--- Exercice ---
Rédigez la suite du texte sur la privation de sommeil comme torture en Chine, à partir de sa dernière phrase, s'il vous plaît.

*** Extrait cité ***

Cette méthode cruelle qui cause de graves préjudices physiques et psychologiques est souvent employée lors des interrogatoires des croyants en Chine.
Le gouvernement chinois a signé la Convention des Nations Unies contre la torture en 1986, mais ne s’y est jamais conformé. Les autorités chargées de l’application de la loi en Chine recourent à près de 100 formes de torture extrêmes. La plus connue est le « banc du tigre ». Les détenus sont aussi forcés à boire de l’eau chaude pimentée, de l’huile de moutarde, de la matière fécale ou de la saumure concentrée. Ils sont soumis à des températures extrêmes, des parties de leurs corps sont brûlées avec du feu, ou ils se voient enfoncer des bâtonnets de bambou ou des aiguilles sous les ongles.
La privation de sommeil peut sembler inoffensive, et pourtant elle est reconnue à travers le monde comme étant l’une des méthodes de tortures les plus atroces. Elle est très répandue parce qu’elle ne laisse pas de séquelles sur le corps de la victime, mais permet de la faire agir contre son gré. « Exténuer un aigle », une expression souvent utilisée pour décrire la méthode de torture par une privation prolongée de sommeil, tient du jargon du dressage des oiseaux. En effet, les pattes d’un aigle sont attachées à une corde, et chaque fois que l’oiseau ferme les yeux, le dresseur tire la corde pour le réveiller ; en même temps l’aigle est ébloui par une lumière intense. En général, au bout de trois jours tout au plus, l’aigle est exténué et devient un oiseau docile.
Il en va de même pour les personnes soumises à cette méthode de torture : elles sont contraintes de s’asseoir ou de se tenir debout et privées de sommeil pendant des jours. Les personnes qui les interrogent maintiennent des lumières éblouissantes allumées et font un bruit énorme en criant ou en frappant des objets dans le but de maintenir la victime éveillée, tout en l’assénant de coups.
Li Xinzhi, âgé de 55 ans, originaire de la province du Hebei et membre de l’Église de Dieu Tout-Puissant, un nouveau mouvement religieux chrétien en Chine, a subi cette forme de torture il y a de cela plus d’une décennie et a récemment raconté son atroce souffrance à Bitter Winter.

*** Données affichées ***

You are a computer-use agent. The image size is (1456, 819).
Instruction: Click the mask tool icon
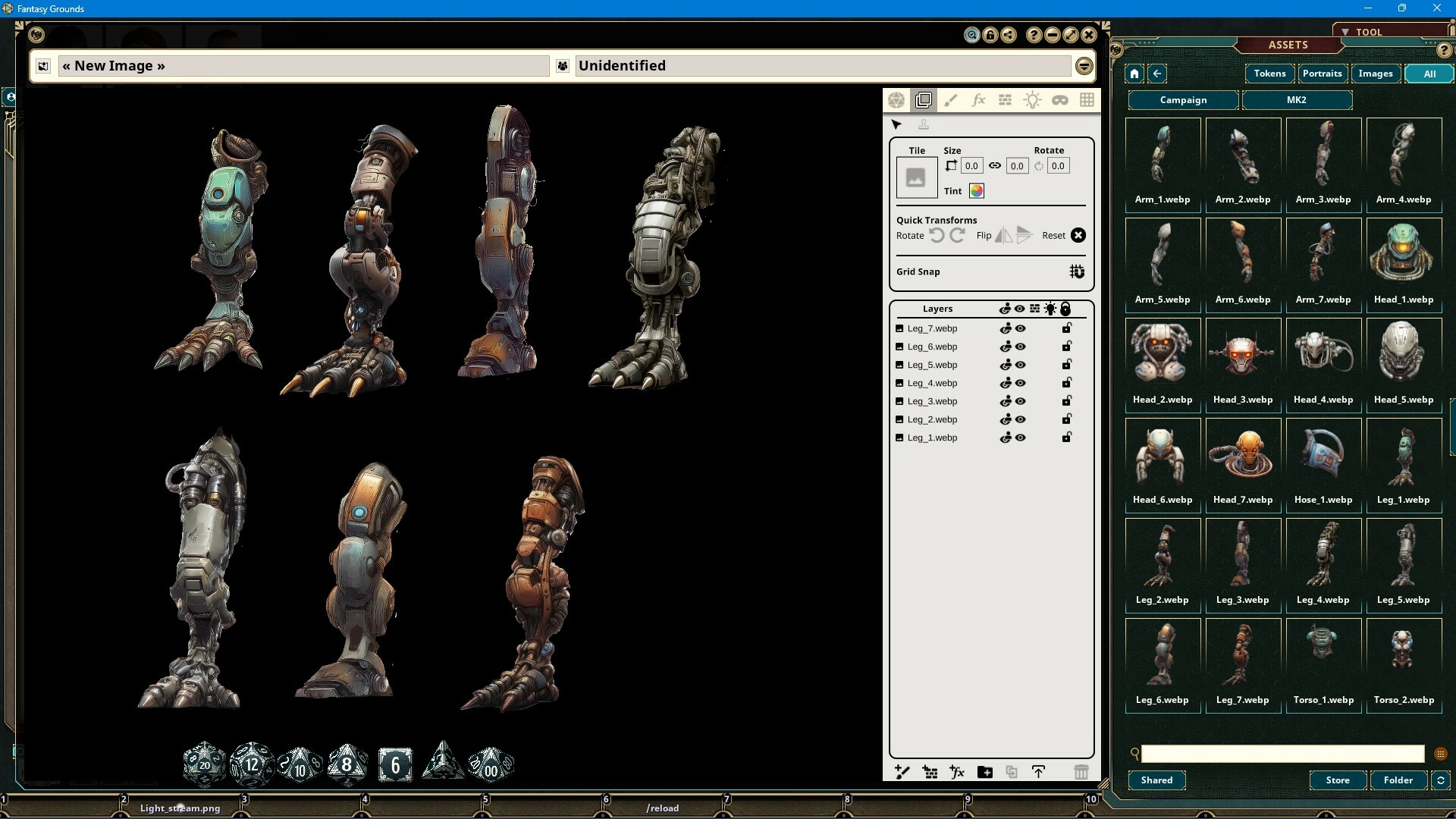click(1059, 99)
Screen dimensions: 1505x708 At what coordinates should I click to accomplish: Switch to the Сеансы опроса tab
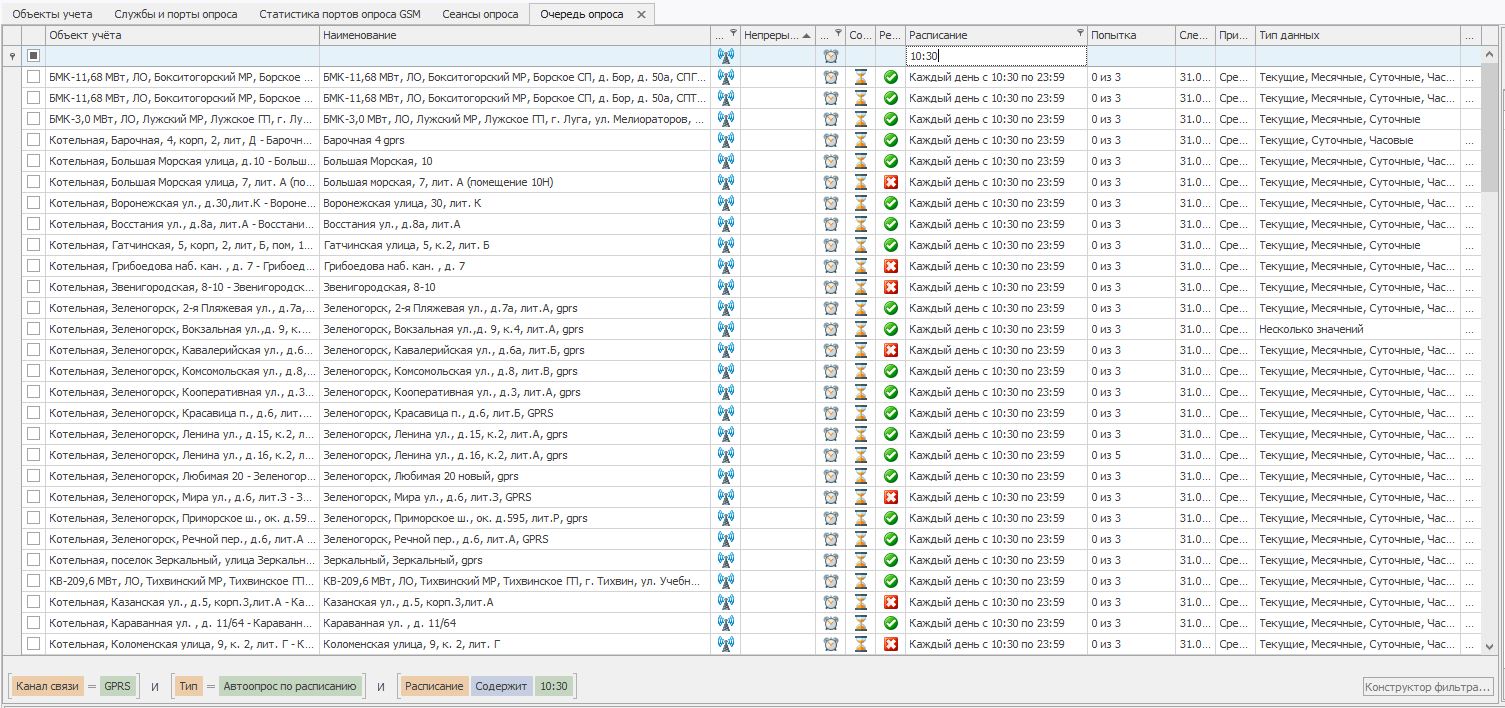click(482, 14)
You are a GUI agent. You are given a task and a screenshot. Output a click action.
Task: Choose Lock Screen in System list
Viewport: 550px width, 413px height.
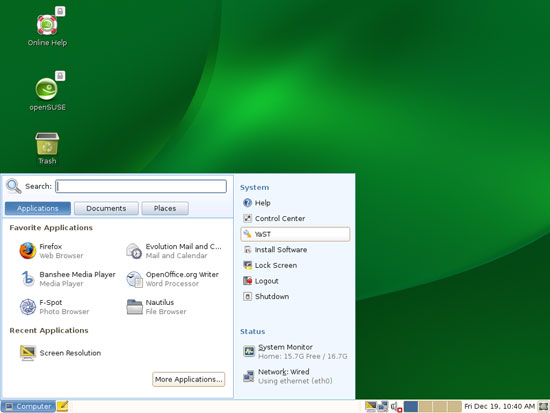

***

--- Réponse ---
Tard une nuit de novembre 2002, 15 agents de la sécurité publique l’ont arrêté à la suite d’une dénonciation, sans aucun mandat. Ils l’ont conduit dans un hôtel hors de la ville et l’ont interrogé pendant toute la nuit sans toutefois obtenir de lui les informations dont ils avaient besoin, à savoir la liste des responsables de l’église et les informations sur les finances de cette dernière. Un agent qui s’était présenté comme étant Zou, le chef du bureau, a demandé à Li Xinzhi de parler, sinon il le ferait « souffrir pendant sept jours jusqu’à ce qu’il se rende ».
On l’a ensuite amené dans une autre pièce où un agent petit de taille lui a jeté un regard sadique et lui a dit : « nous allons commencer à “exténuer l’aigle” ! » N’y comprenant rien, Li Xinzhi a demandé ce que cela voulait dire. L’agent a commencé à marcher de long en large et lui a rétorqué : « vous n’avez jamais entendu parler de “ l’exténuation de l’aigle” ? Les dresseurs de faucons privent leurs oiseaux de sommeil jusqu’à ce que ceux-ci deviennent dociles, et obéissent sans condition ».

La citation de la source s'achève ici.